As leaders, we are busy even before it comes to leading change, so it's not really surprising that a trap I've seen many leaders fall into is not putting enough priority on the changes and leading them. Sometimes for years we have been drilling people on and rewarding them for achieving performance targets. What incentive is there for them to stop doing that and make time to lead the changes if they even recognise there is a need?
As leaders of change it's important we explain why things are changing as well as what is changing and that we have open discussions about what the priorities are during change. Change takes time and resources, we need to make sure we know what is expected of us as we lead the change.
So once we have avoided the trap of not being aware of what our priorities need to be, as leaders we need to be mindful of the next trap - not making time for the priorities. We know for successful change to happen productivity will dip for a while, we need to build that into our plans and set clear and realistic expectations with our teams around it too rather than trying to cram everything into our already full agendas.
As a leader, you will have your preferred way of managing your priorities, make sure you have made adequate time for the changes and then add in some more to cover the fact we all tend to underestimate how much time and effort making change happen takes!
And the final prioritisation trap we are going to look at is having confusing change priorities. Almost universally every company I have worked for or with has been trying to do too many changes all at once. The trap that this makes for leaders is that it can appear that their change priorities are confusing and it's hard to know where to focus. If they focus on one more than another or there is too much hype about a particular change, how do people know what they really need to make happen?
There is a skill to bringing all those changes together in a unified and easy to understand way. We are looking to link all the changes to our company objectives and mission so people can see how they interact.
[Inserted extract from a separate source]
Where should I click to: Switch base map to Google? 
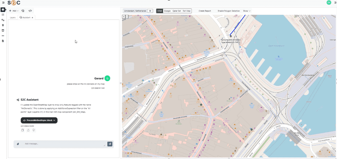pos(167,11)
That is something we spoke about in Episode 16, and if you want a refresher why not check it out after this episode!
Summary & Taking Action
So in this episode, we have talked about the 9 most common traps I see leaders of change falling into.
There are the Relationship Traps, not building strong relationships before a change programme starts, damaging the trust in those relationships while change is happening and making assumptions about how others are going to react. We talked about trust as a bank account, some ways to make deposits and how important it is to be curious, ask great questions and listen to the answers as ways to protect ourselves from those traps.
Staying Curious and listening is also one of the solutions to the Communications Traps we discussed. We need to make sure we are avoiding the three big traps here - not being aware of the impact of what we are communicating, our words how we say them and what we do being disjointed, and not being human, vulnerable or showing empathy when we are communicating.
Finally, we talked about the three Prioritiseation Traps of not being aware of the priority we need to put on this, not making time for leading the change and leading so many changes that the focus of each becomes blurred or even lost.
The things I share in this podcast are based on my experience. Some will be more relevant to you than others and it's up to you to decide what you are going to do with them. My hope is that you will find something you can take and apply. But that's up to you and it's exactly what being a Curious Choice Leader is all about, getting curious, building your understanding and then making some choices about what's best for you, your team and your business.
So the question I would like to leave you with is
Which traps are you in danger of falling into and how are you going to make sure you dont?